The good news first. After almost a decade of failed attempts, Atlanta has finally come up with a plan to meet clean air standards that probably will be approved by the U.S. Environmental Protection Agency, which means the area won’t miss out on federal road and highway dollars like it did two years ago.

The EPA will announce by April 30 whether it approves or rejects the plan.

“We feel it is a better proposal and have suggested it be approved,” says Richard Schutt, chief of the division that oversees Atlanta’s air quality problems. “We hope to see some good improvement in air quality starting this year and next year.”

The bad news, though, is that the EPA is coming up with new, tougher standards for ground-level ozone that will knock 24 Georgia counties out of what’s called “attainment.” Counties classified as “nonattainment” could eventually lose out on millions of federal road and highway dollars.

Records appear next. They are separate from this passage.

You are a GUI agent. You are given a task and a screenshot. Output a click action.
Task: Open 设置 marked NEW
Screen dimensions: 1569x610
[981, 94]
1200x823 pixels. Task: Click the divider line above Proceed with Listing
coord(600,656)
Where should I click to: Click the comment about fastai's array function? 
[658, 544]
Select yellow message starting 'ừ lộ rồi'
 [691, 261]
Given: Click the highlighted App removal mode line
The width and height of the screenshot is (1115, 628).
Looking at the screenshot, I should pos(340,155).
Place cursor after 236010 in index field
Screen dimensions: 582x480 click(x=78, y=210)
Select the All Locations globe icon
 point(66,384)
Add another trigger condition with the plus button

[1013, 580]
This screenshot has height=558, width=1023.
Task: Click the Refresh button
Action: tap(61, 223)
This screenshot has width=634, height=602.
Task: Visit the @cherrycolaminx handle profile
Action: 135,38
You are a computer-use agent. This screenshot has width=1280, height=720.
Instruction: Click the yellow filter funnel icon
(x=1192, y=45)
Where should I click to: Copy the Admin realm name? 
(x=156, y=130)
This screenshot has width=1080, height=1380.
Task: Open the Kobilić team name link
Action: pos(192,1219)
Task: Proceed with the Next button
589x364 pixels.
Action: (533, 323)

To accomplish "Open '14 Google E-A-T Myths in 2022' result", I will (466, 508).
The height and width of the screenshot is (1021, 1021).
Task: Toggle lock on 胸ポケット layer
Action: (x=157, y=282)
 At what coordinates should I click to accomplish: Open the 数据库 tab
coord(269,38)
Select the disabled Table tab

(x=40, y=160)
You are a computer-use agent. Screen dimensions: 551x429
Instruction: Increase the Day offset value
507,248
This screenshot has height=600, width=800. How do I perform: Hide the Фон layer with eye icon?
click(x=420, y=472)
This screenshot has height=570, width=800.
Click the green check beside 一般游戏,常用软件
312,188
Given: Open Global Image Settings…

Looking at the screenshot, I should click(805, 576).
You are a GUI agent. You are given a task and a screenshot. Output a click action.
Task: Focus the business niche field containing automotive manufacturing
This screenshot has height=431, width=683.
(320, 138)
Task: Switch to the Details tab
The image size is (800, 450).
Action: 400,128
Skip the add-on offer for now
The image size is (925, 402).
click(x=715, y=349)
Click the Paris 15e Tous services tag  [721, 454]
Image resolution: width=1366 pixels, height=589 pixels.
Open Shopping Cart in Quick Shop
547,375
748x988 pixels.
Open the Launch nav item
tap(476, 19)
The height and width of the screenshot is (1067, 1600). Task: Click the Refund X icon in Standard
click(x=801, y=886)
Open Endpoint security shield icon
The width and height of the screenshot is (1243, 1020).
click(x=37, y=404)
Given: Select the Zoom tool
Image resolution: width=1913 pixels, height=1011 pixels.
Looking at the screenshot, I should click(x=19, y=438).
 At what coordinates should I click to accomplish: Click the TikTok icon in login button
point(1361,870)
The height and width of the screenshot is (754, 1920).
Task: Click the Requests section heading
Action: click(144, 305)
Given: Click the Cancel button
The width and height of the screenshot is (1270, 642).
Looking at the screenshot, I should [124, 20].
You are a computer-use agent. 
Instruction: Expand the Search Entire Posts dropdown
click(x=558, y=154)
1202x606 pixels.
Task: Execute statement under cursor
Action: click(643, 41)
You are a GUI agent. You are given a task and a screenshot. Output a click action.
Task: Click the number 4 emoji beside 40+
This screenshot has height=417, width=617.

Twenty-one of those counties are in or just outside the Atlanta area.

Once the counties are designated as nonattainment areas, they’ll have 18 months to come up with a plan to meet the new clean air rules. If EPA rejects the plan after a couple of tries, then the counties ultimately won’t be able to spend money on new highways or roads.

EPA will take one if its first steps here in Atlanta by holding an all-day public meeting March 7 to explain the process and gather input from the public.